In she walked,tiny and almost unnoticeable,you couldn’t tell whether she was just another girl or not;though from the look of things she was.
Tiny fingers,shaved hair,kinky if you may call it.She looked naive and green,reminded me of my lower class years,the beautifully mowed grass outside my classroom.We called him Helper,the lawn mower that is.At the time it never hit me what helper meant,I always thought that was his name.
Call it naivety,the French make it sound even more naive,they conjure the word into Nouveaux,makes it longer and harder.
Well,they had coined this name from the verb help;thanks to my then English teacher I learn’t quick.
So here she walked in.This naive girl.Nicely cut nails,must have been clipped off with a nail cutter and then with the subtle help of teeth.In those days I recall,this new age gel and manicure technology hadn’t kicked in.Interestingly though,her beauty was never lost behind those sketches.
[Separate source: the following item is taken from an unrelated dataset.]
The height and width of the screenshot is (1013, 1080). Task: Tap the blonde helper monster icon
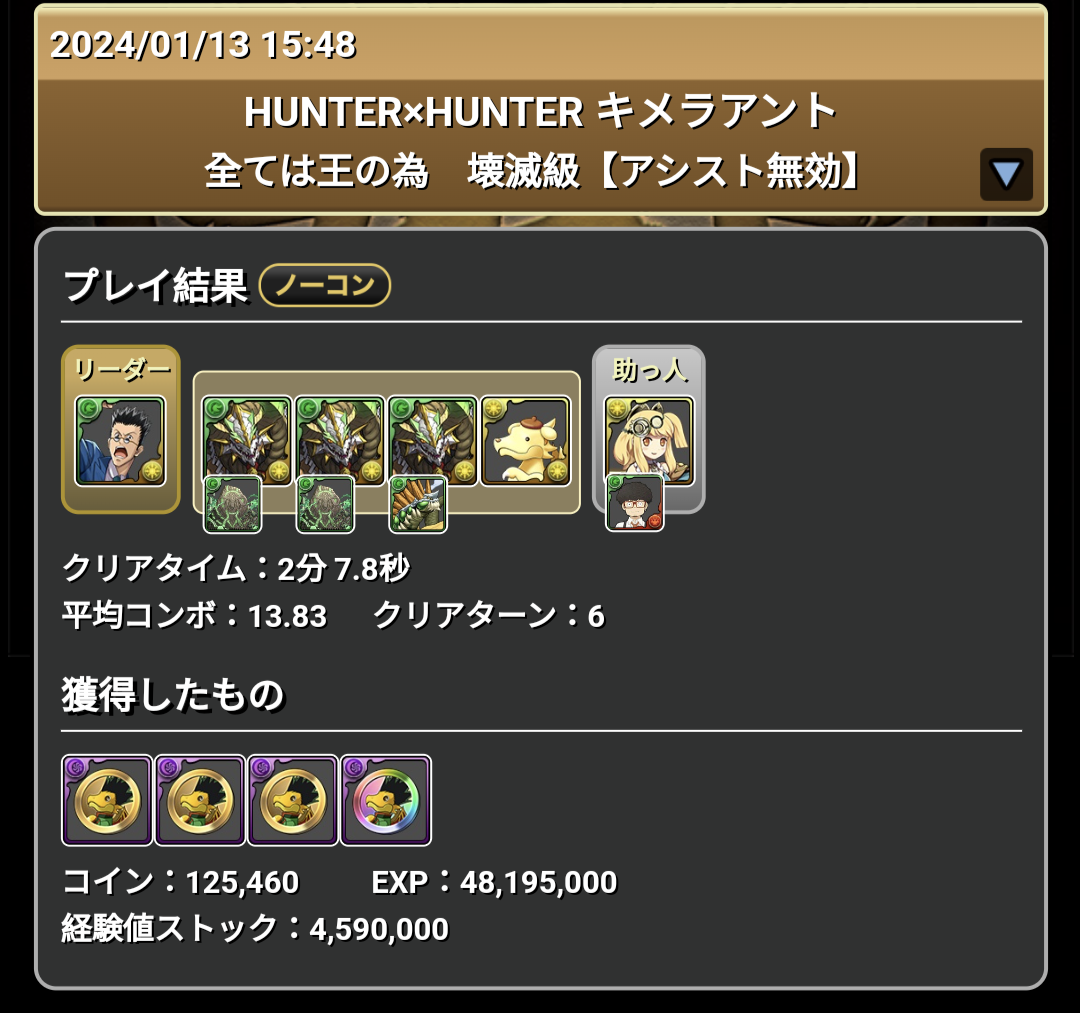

She din’t have those beautiful big eyes you see in most naive little girls.Her’s though were tiny,matching my Chinese ones.At least I saw a copyright of me in them.
Still to the common eye lay nothing to tag home about.On her feet were laces of plastic sandals,these however had gotten an upgrade from the Sandaks we wore back in the early nineties.
Speaking of sandaks,nothing made a little boy or girl happier than getting a pair of those over Christmas festivities,and for the girls those floral layered beautiful and lengthy dresses,we used to call the “gorofa” to ape the formation of sky scrapers.
So here she stood,and just as Nathaniel asks in the good book,the bible,”What good can come out of Nazareth?” So would I ask looking at her then,”What good can come out of this naivety?” Little had I forgotten the wise Swahili saying,”Samaki mkunje angali mbichi,” direct translation for ,”Bend the fish while it is yet wet,”so here she stands wet,I mean fresh and all green,not literal green though.
Years went by smooth and quick,the scales of lack showed not for a moment and the ugly sketches of poverty had no grip to her;not that they counted or should have but her tenacity sure made one ignore and almost forget her past.
And the little tiny girl now in the city would in most cases than not bring out the ugly cracked side of her;the smell and feel of income trickling in would change her personality in most cases so to sample but no,not with her.Little Peji knew her scars and how deep they cut but instead of using them to bruise her entire existence,she carefully sealed them together to make a foundation of love,of hope,of strength and the very manicure of her sketchy nails;with the remaining pieces she created the foundations of her strength and beauty.
So to mould and seal up all the scars in a wake to bring them together,she used persistence as an adhesive and resilience as the stool of her everyday rest.
Days no longer seemed to crawl by to her but attention to every detail and mannerisms made her everyday lessons.She looked forward to every hardship as if those were the bricks to her growth.
I love the peril in days at this moment as I see each hour transform the once naive little village girl grow into a woman,I used woman intentionally for mostly in a woman is the entirety of beauty perceived.Nope don’t trot please for am not inclined to her lips becoming fuller or her hips in the same wake,not even the once shy breasts getting their fill for I must admit I never noticed those,not till she bore 2 adorable babies in the bounciness of twins did she get bigger.
Her beauty grew in her urge to learn and things that would otherwise take a normal student months to learn,our friend Peji learnt in days.Like her every breath depended on it.This beat the odds of the passion for love and its intricacies.This was the observation of a shoot grow from a rotten seed into a full length oak tree renowned for its age and beauty…It however din’t take ages like the oak tree but transformed right before your eyes like a movie scene.
Did I mention that while most of us get babies even accidentally,her’s was a journey?A journey of faith and hope,sometimes hopelessness and cries without end.Of feeling abandoned by the same faith she held onto so much;I even I at times feel like letting go of the same.
So while some of us see babies as a burden and added mouths or expenses,she got those two like it was the only miracle that ever happened to her.Yes and I believe from thence that miracles still do happen.
Ever visited the hospital countless number of times with the same answer?
THERE IS NO HOPE,YOU WILL NEED THIS OR THAT NUMBER OF MILLIONS FOR A BREAKTHROUGH…..
And then one day boom!You are pregnant,not because you spent so much money on Doctor X or Y but because grace reached you?that the very hope and faith you held onto paid?That that belief you held onto was worth it all along?that you may never get anymore babies but this right here is enough miracle?You asked for a baby but got not only one but two beautiful babies?
So I have seen that little girl transform from oblivion to strength,to hope and to amazing beauty and above all I have seen a heart that can hold strong through every tear and rip,growing into unconventional amazing awe.Yes,she has no money to show for it but she oozes confidence and joy that lies deep within as she is the best in what she does and has learnt to enjoy every second that passes by.
She has taught me who was all but accomplished that success lies not in the amount of money I make but real success lies in the amount of joy I gain and pass onto others.
And these my dear PePa reader are the sketches we miss.